DOI: 10.1177/21522715261466015 ISSN: 2152-2715
Post-Breakup Instagram Surveillance: Attachment Style, Personality Traits, and Breakup Distress as Predictors
Valentina Wegener, Henrik Bischoff, Christiane Eichenberg
The end of a romantic relationship is one of the most emotionally challenging life events. Social media platforms such as Instagram enable users to monitor an ex-partner, a behavior known as
Interpersonal Electronic Surveillance
(IES), which may complicate coping. This study examined associations with retrospectively reported IES on Instagram during the first 3 weeks post-breakup, focusing on attachment, personality, and breakup-related emotional distress. Previous studies suggest that higher anxious attachment and emotional distress are related to increased monitoring behaviors on Facebook. The present research extends this approach to Instagram, a popular platform among Generation Z, and additionally examines personality factors. Data from
N
= 232 participants (aged 18–27 years; 84 percent women), who had experienced a breakup within the past year and followed their ex-partner on Instagram, were collected using a cross-sectional online questionnaire. The survey included standardized measures and self-constructed items. Hierarchical regression analyses including breakup-related variables, mediation analyses, and independent-samples
t
-tests were conducted. Due to extremely low internal consistency, Agreeableness was excluded from inferential analyses.

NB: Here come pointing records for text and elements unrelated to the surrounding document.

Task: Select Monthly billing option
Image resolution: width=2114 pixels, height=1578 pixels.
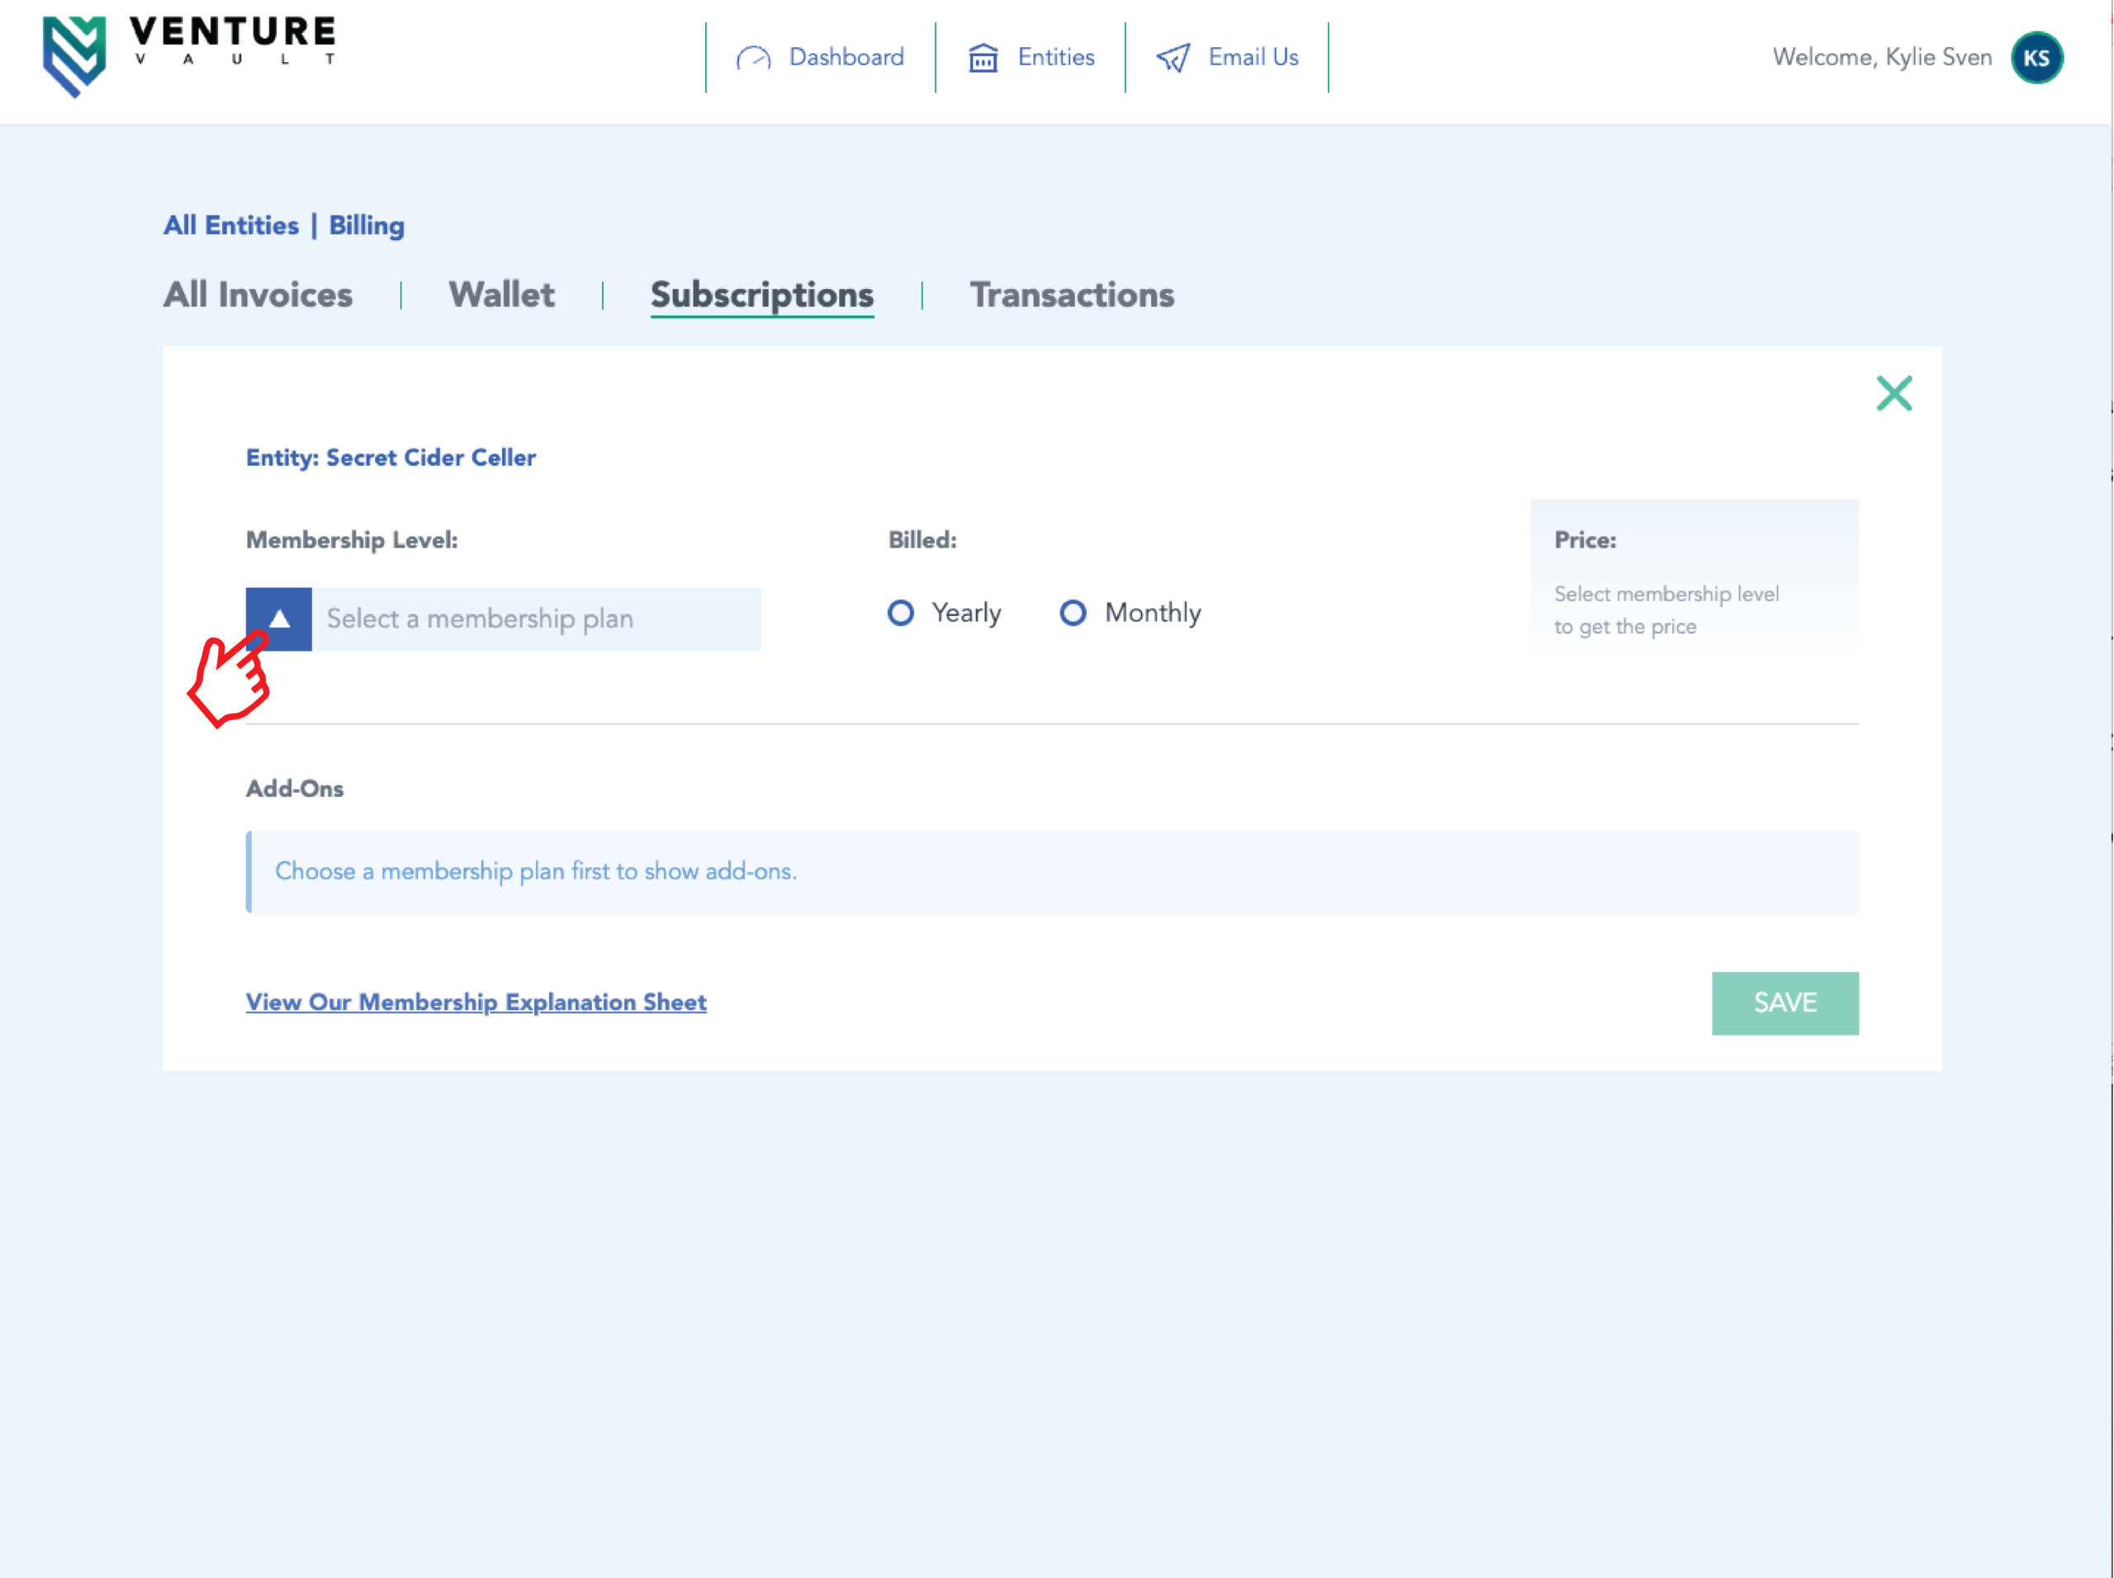Action: click(1073, 613)
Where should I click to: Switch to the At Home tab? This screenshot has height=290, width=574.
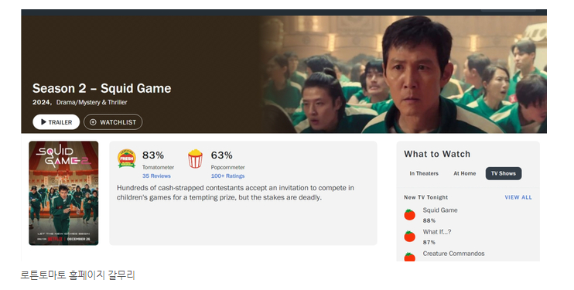465,173
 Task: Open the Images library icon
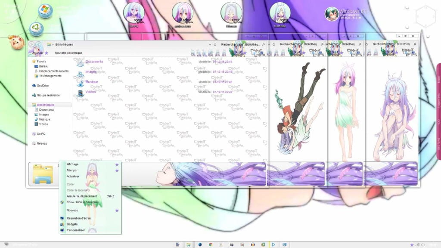80,73
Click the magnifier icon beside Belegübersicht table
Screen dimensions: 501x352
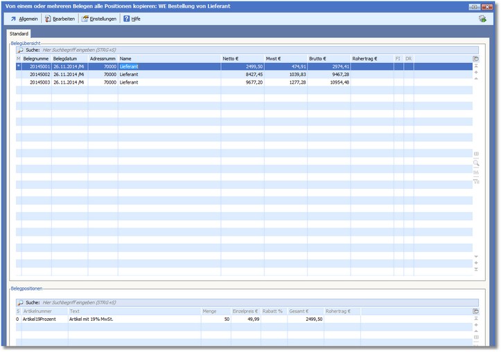pos(476,163)
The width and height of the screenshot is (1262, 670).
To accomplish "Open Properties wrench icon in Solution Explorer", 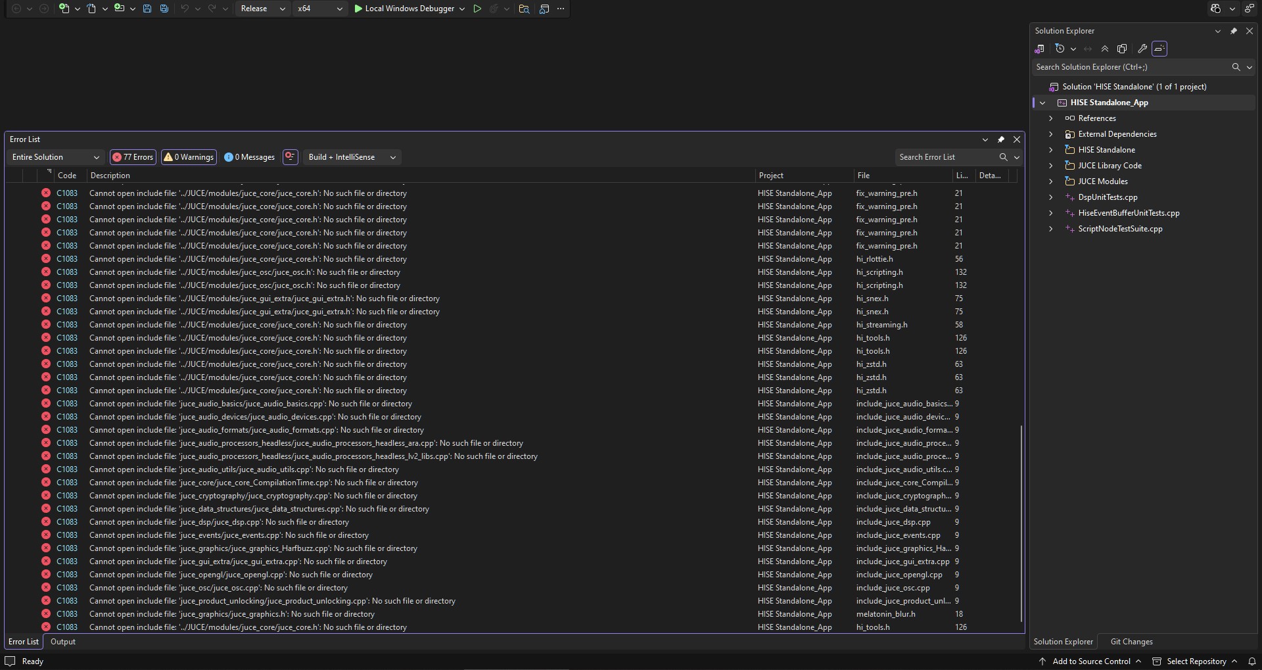I will coord(1142,49).
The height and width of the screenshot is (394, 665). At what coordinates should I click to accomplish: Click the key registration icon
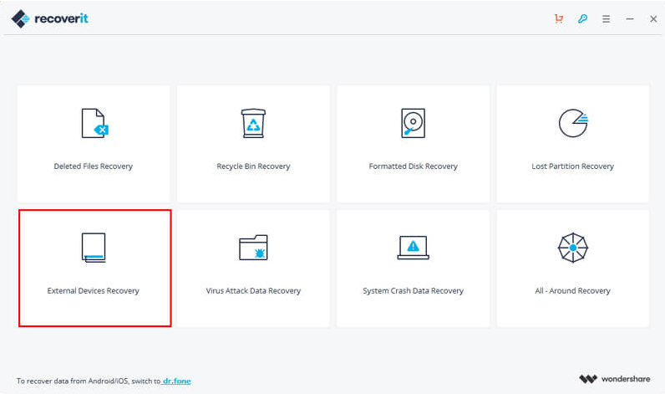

The analyses indicated that Extraversion was the only personality trait directly associated with increased IES. Attachment styles showed no direct associations after emotional distress was included in the model. Emotional distress emerged as the most consistent factor associated with IES, showing patterns consistent with indirect associations involving Neuroticism and anxious attachment, suggesting a central role of emotional distress in post-breakup surveillance behavior. These findings highlight digital monitoring as a potentially maladaptive coping strategy and underscore the importance of addressing social media use in post-breakup adjustment.